• What you have to do
Excluding pictures, retype exactly the lines from the one with "Viewport: 1280px width, 644px" through the end of the records that follow.
Top of Data
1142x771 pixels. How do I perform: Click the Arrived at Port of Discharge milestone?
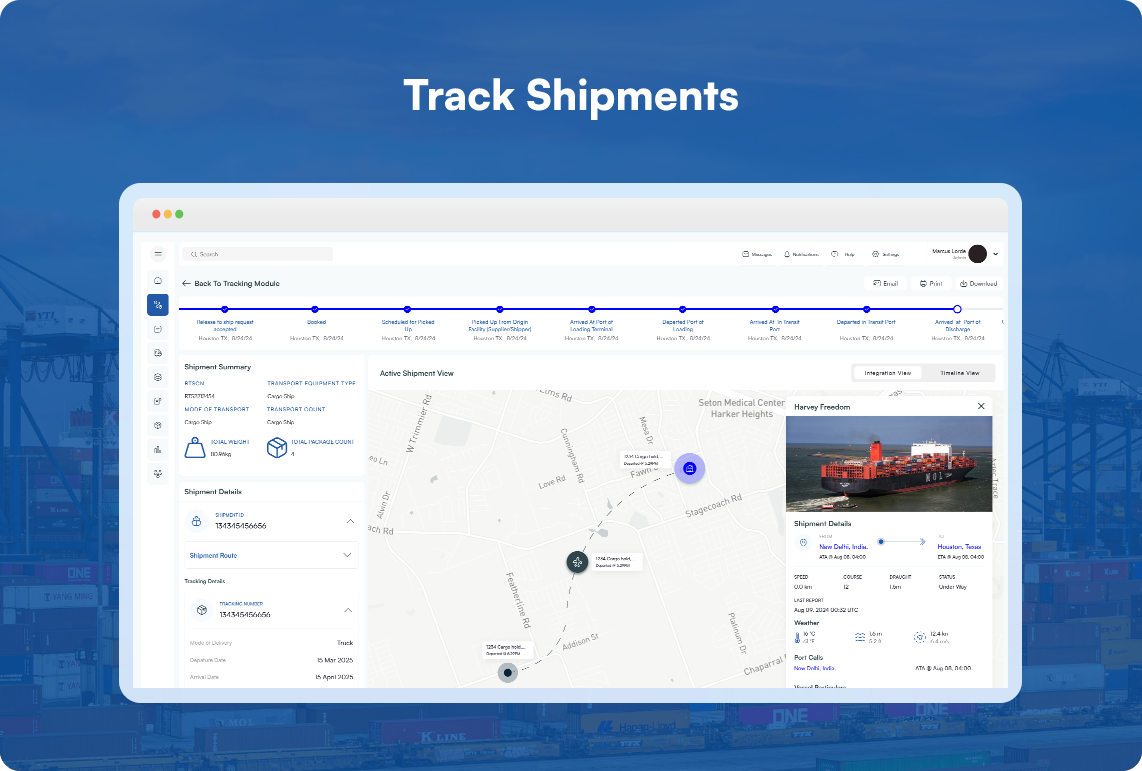(x=957, y=310)
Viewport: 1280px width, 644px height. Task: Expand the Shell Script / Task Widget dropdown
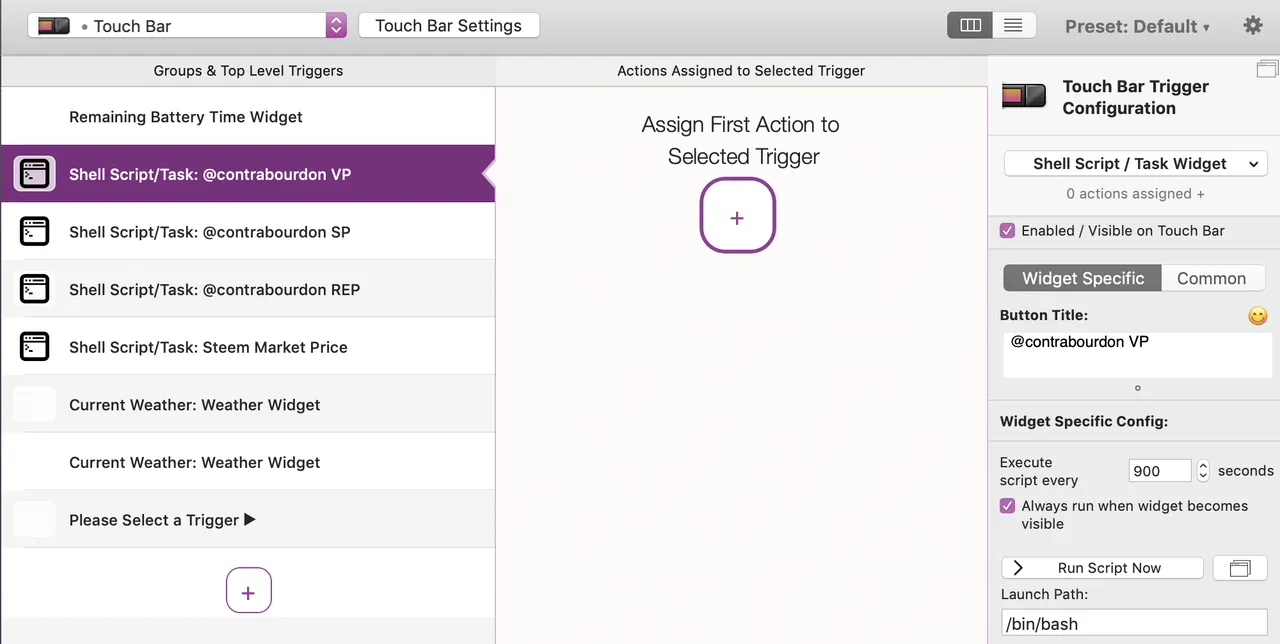tap(1135, 164)
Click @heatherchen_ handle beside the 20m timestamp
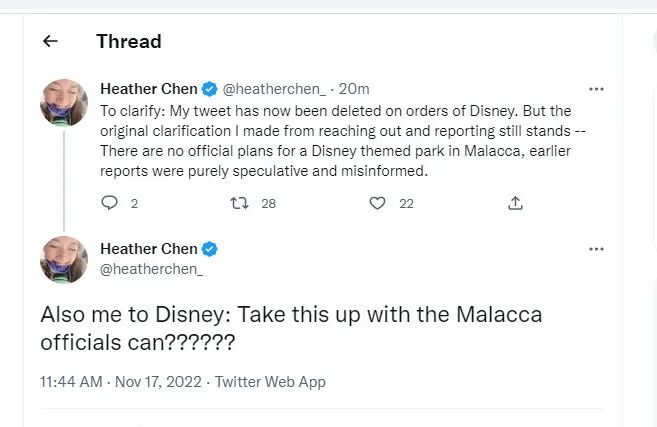657x427 pixels. pyautogui.click(x=274, y=89)
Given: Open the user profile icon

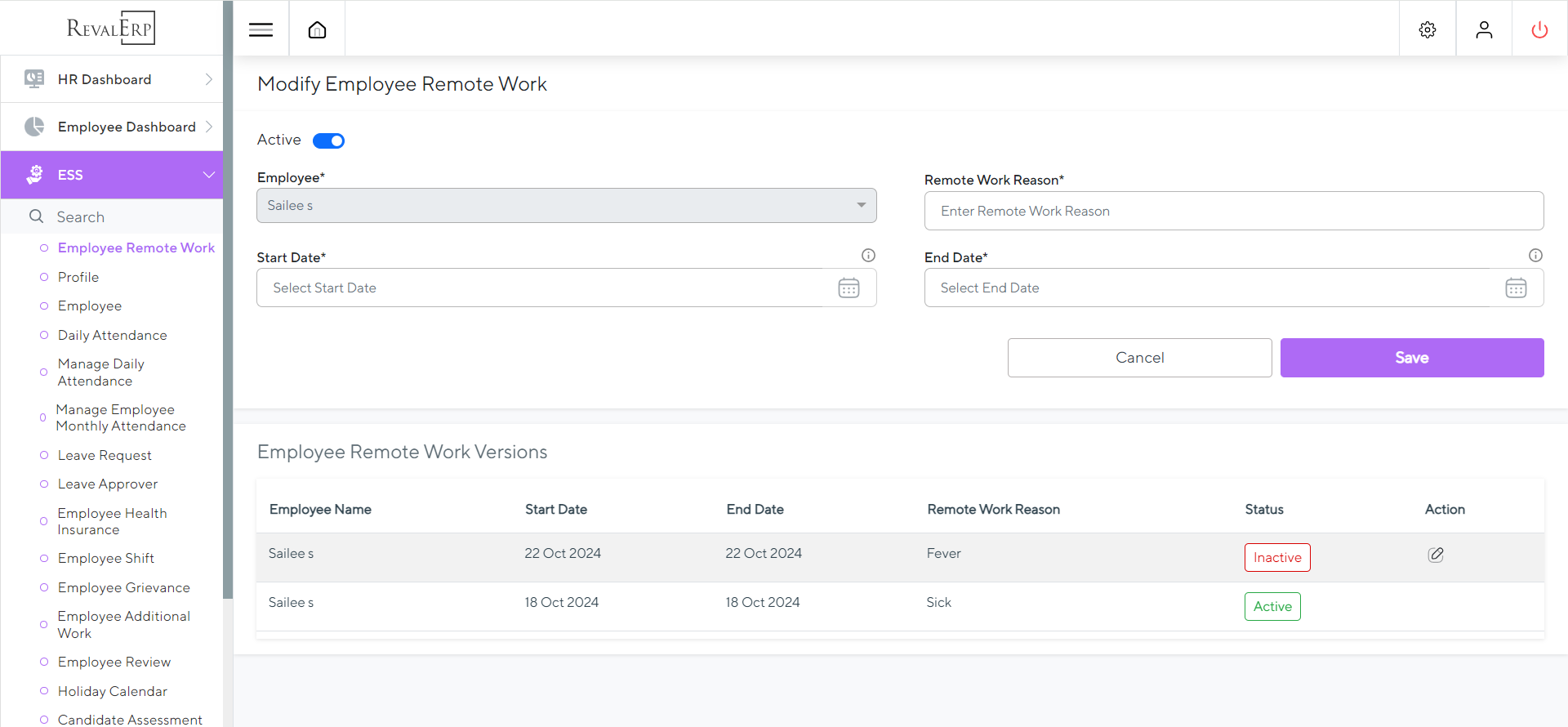Looking at the screenshot, I should pyautogui.click(x=1483, y=30).
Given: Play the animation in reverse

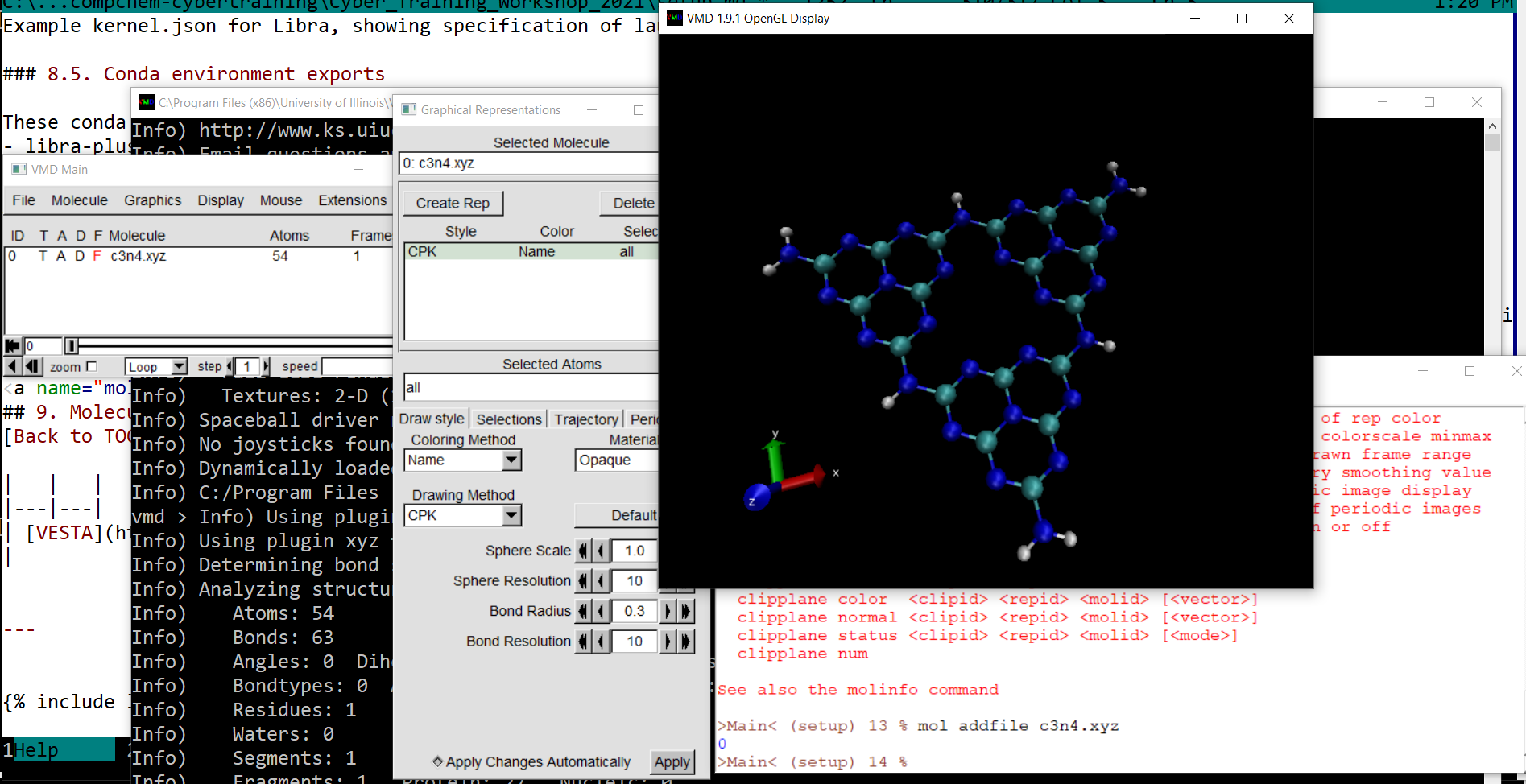Looking at the screenshot, I should click(x=12, y=366).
Bottom of Data
• Exercise result
Viewport: 1280px width, 644px height. Task: Expand the Shell Script / Task Widget dropdown
tap(1135, 164)
Click @heatherchen_ handle beside the 20m timestamp
657x427 pixels. pyautogui.click(x=274, y=89)
Given: Open the user profile icon

Looking at the screenshot, I should pyautogui.click(x=1483, y=30).
Given: Play the animation in reverse

Looking at the screenshot, I should click(x=12, y=366).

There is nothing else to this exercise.